Keeping Documentation Up to Date

Documentation that is accurate on day one and wrong by month three is not much better than no documentation. The key is reducing friction.

Document as you build, not after. Open the wiki before you start a new service. Write the "why" while you remember it. Fill in the "what" as you go. Documenting after the fact requires reconstructing your reasoning, which is both slower and less accurate.

Generate what you can automatically. Network maps do not have to be maintained by hand. A quick nmap sweep can tell you what devices are on your network:

# Discover hosts and their open ports on your LAN
sudo nmap -sn 192.168.1.0/24 -oG - | grep "Up" | awk '{print $2, $3}'

# More detailed scan with OS detection
sudo nmap -A -T4 192.168.1.0/24 -oX network-scan.xml

Tools like Netdata, Prometheus node exporter, and Ntopng collect inventory information continuously. Pulling from these sources into your documentation keeps the "what is running where" section current without manual effort.

Review on a schedule. Set a recurring reminder — monthly or quarterly — to open your documentation and check that it still matches reality. Pay particular attention to anything you changed recently. A five-minute review every month catches drift before it becomes a problem.

Disaster Recovery Checklist Template

Keep a short, executable DR checklist somewhere easy to find — not buried three levels deep in your wiki. Here is a starting template:

# Homelab Disaster Recovery Checklist

## Immediate (first 15 minutes)
- [ ] Identify what failed (hardware, software, data?)
- [ ] Check for recent changes (git log, update history)
- [ ] Verify backup integrity before touching anything

## Recovery by type
### Server hardware failure
- [ ] Locate replacement or spare parts
- [ ] Boot from rescue USB if needed
- [ ] Restore OS from cloud-init / kickstart / ansible playbook
- [ ] Mount backup storage and verify access
- [ ] Restore services in dependency order (DNS first, then databases, then apps)

### Data loss / corruption
- [ ] Stop writes to affected volume immediately
- [ ] Identify last known good backup timestamp
- [ ] Restore to separate location first — verify before overwriting
- [ ] Document what was lost and why

### Network/connectivity failure
- [ ] Physical check: cables, switch lights, router status
- [ ] Check DNS (can you resolve local names?)
- [ ] Check DHCP leases
- [ ] Check firewall rules for unintended blocks

## Post-recovery
- [ ] Document what happened and why
- [ ] Update monitoring to detect this failure earlier next time
- [ ] Review and update DR plan if any step was wrong or missing

Copy this into your documentation system and customize it for your specific setup. The value is in having something to follow when you are stressed — not in having the perfect document.

Trade-offs and Tips

A few things worth knowing before you invest heavily in a documentation system:

Start small and get it used, then expand. A bookstack instance with five pages that you actually maintain is better than a beautiful, comprehensive wiki that is six months out of date.

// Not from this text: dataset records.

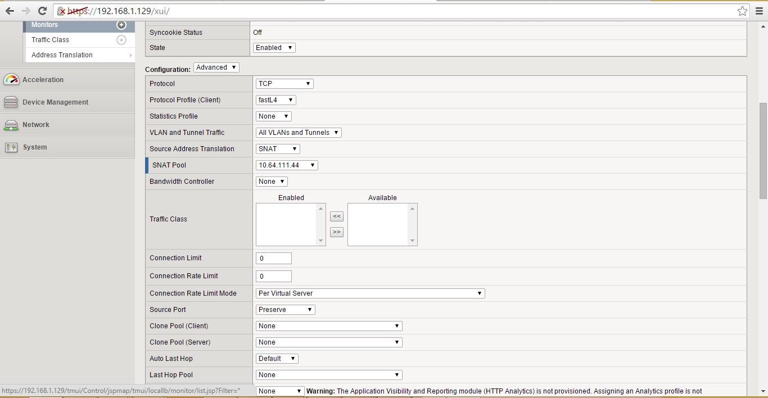Open the Auto Last Hop dropdown
The height and width of the screenshot is (398, 768).
point(276,358)
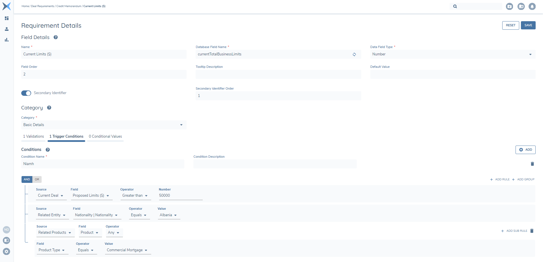Click the Field Details help icon

[x=56, y=37]
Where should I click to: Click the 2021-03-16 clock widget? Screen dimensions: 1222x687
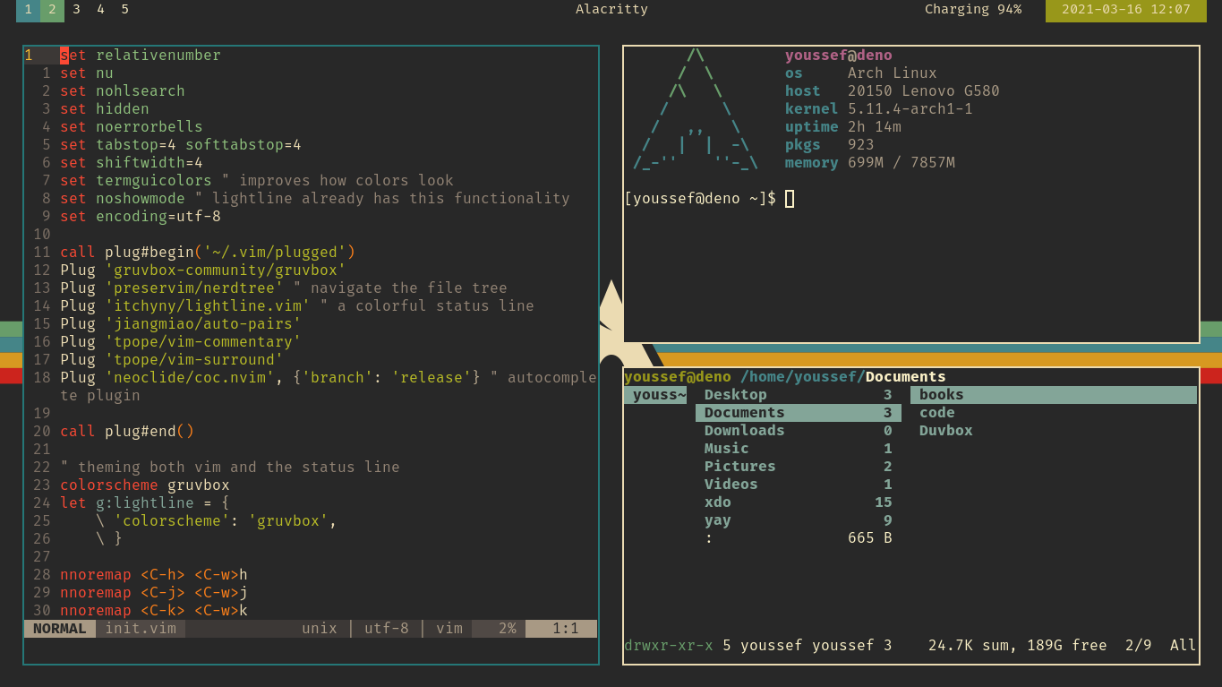click(x=1124, y=10)
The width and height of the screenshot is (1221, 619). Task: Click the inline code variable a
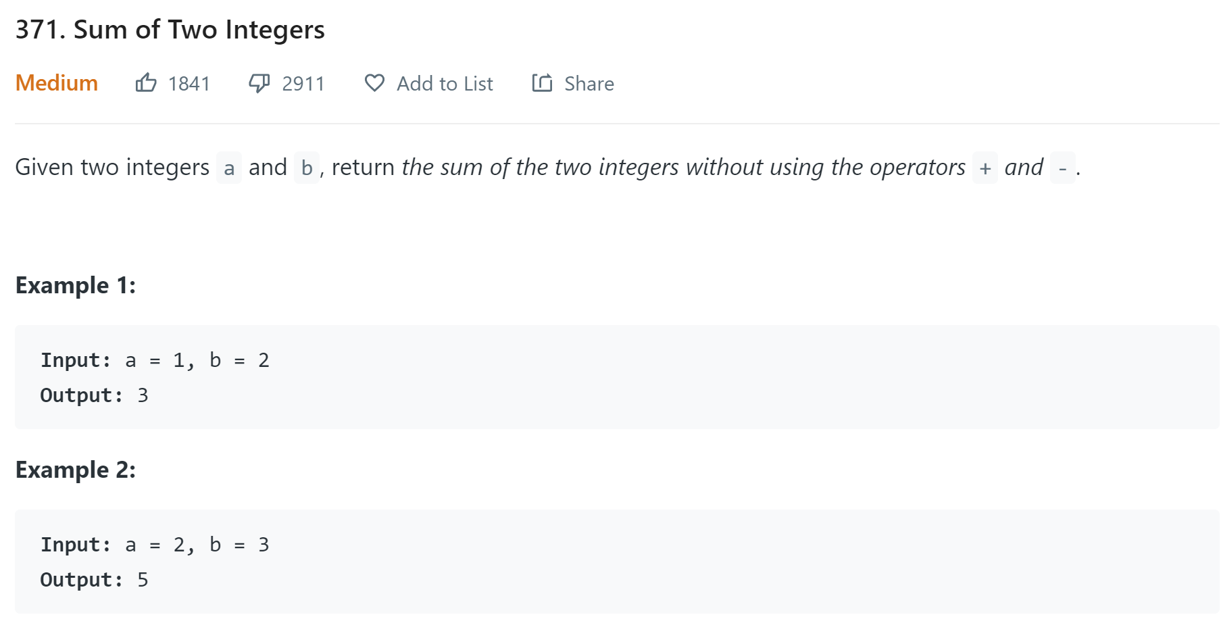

Separate operational from reference documentation. "How to restore Vaultwarden from backup" is a procedure — it should be a step-by-step checklist. "What Vaultwarden is and how it's configured" is reference — a description. Mixing them makes both worse.

Back up your documentation. BookStack has a backup feature. Use it, and test it. Your documentation is as important as your data — maybe more, since it helps you recover everything else.

Do not let perfect be the enemy of good. An incomplete network diagram that covers 80% of your setup is genuinely useful. Waiting until you have time to document everything perfectly means documenting nothing.